A History of the World in Seven Cheap Things: A Guide to Capitalism, Nature, and the Future of the Planet is a book by Raj Patel and Jason W. Moore published in 2018.

== Premise ==

The book considers the development of Capitalism and the Anthropocene through the interrelationship of seven 'cheap things'. These are:

- Cheap Nature
- Cheap Money
- Cheap Work
- Cheap Care
- Cheap Food
- Cheap Energy
- Cheap Lives

The book suggests that these seven things must be cheap to sustain the capitalist system. Cheapness is then defined as 'a set of strategies to manage relations between capitalism and the web of life', meaning its value is established by social or cultural relationships that maintain the cost lower than what should actually be worth. Cheapness then is not just about low cost.
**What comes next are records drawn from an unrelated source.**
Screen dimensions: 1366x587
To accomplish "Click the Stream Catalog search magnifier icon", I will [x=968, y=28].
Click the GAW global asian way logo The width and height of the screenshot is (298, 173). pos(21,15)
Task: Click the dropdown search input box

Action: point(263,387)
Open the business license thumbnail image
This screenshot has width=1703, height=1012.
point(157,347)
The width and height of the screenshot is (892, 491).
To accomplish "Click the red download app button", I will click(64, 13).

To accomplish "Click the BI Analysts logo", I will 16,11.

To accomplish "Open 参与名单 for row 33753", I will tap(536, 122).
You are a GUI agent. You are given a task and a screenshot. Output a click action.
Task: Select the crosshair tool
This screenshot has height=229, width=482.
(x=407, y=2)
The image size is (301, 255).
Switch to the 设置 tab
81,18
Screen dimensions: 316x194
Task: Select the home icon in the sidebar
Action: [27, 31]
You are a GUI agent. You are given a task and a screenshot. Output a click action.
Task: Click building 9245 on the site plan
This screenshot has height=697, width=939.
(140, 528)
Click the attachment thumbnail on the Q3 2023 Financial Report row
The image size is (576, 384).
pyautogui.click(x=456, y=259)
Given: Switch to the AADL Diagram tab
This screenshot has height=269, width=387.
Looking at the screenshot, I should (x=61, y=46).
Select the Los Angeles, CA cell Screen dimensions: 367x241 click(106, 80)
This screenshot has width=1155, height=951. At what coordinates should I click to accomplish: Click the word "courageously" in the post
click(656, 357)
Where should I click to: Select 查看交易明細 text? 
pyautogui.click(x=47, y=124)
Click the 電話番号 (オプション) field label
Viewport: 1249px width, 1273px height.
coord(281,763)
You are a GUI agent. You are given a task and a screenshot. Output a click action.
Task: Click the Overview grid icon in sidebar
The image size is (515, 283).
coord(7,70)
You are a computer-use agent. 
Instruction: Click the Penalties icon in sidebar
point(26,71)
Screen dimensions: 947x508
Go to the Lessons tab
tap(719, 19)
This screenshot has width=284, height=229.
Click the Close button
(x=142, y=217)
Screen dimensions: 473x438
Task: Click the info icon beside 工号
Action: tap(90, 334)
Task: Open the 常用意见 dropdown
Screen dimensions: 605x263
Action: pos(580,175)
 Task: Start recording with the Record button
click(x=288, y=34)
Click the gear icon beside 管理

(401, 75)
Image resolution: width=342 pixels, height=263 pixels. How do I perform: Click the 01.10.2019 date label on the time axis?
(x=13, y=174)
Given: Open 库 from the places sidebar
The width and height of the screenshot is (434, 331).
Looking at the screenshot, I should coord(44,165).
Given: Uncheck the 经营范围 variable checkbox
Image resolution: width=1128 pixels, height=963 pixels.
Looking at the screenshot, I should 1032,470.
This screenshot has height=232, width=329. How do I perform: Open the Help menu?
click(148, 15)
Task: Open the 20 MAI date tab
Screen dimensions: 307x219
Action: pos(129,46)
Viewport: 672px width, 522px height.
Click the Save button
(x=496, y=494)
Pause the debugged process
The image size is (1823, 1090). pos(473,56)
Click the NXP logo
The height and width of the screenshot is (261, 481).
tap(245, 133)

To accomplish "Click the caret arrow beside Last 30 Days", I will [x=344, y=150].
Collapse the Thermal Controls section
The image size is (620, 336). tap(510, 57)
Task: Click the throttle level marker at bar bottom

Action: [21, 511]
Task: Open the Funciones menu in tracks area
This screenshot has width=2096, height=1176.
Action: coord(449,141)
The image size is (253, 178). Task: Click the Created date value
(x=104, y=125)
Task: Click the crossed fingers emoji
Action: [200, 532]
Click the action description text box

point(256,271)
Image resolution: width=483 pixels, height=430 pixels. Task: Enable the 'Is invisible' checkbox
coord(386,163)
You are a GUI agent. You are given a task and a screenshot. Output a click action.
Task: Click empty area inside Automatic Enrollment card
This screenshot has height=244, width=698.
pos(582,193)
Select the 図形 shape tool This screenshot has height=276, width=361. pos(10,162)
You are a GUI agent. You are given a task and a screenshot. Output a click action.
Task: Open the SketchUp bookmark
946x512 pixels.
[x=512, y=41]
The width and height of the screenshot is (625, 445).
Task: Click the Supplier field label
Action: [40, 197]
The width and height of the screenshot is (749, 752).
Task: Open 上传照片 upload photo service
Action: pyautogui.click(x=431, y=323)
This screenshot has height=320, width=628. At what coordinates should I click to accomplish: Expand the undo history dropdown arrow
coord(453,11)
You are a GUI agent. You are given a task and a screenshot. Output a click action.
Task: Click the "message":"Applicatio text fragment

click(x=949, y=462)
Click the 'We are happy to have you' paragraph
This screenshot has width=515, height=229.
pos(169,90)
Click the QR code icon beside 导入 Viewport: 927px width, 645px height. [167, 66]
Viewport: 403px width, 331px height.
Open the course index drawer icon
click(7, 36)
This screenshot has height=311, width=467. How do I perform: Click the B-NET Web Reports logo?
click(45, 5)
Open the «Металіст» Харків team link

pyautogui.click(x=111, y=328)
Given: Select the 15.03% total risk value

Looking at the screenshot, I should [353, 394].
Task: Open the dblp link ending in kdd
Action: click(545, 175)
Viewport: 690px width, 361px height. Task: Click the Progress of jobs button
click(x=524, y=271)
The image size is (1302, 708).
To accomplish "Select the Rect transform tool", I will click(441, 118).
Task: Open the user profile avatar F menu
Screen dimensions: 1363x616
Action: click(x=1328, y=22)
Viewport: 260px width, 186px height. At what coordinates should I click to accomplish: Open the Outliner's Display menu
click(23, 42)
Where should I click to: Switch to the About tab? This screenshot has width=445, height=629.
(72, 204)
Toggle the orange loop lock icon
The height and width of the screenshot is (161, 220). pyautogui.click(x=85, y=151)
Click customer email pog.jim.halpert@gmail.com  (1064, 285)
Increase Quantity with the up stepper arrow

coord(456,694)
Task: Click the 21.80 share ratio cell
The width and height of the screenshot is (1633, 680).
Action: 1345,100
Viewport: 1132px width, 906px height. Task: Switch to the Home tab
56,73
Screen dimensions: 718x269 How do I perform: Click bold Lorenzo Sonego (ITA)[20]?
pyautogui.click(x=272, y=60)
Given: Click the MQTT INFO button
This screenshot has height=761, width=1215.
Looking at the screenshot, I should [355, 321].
It is rather a strategy capitalism has employed to transform undenominated objects and relationships into circuits of production and consumption that have the lowest possible dollar value. Thereafter, if the "actual" price of these things would be respected or at equilibrium, the system would not maintain itself if it would be too costly.

Both authors are considered neo marxist, at least in their method and critique to the exploration relations of capitalism.

The authors adopt a world ecology approach. This approach commits to understanding human relations of power, production, and environment-making in the web of life.

== Reception ==
The Guardian praised the book's 'impressive ability to synthesise disparate elements'.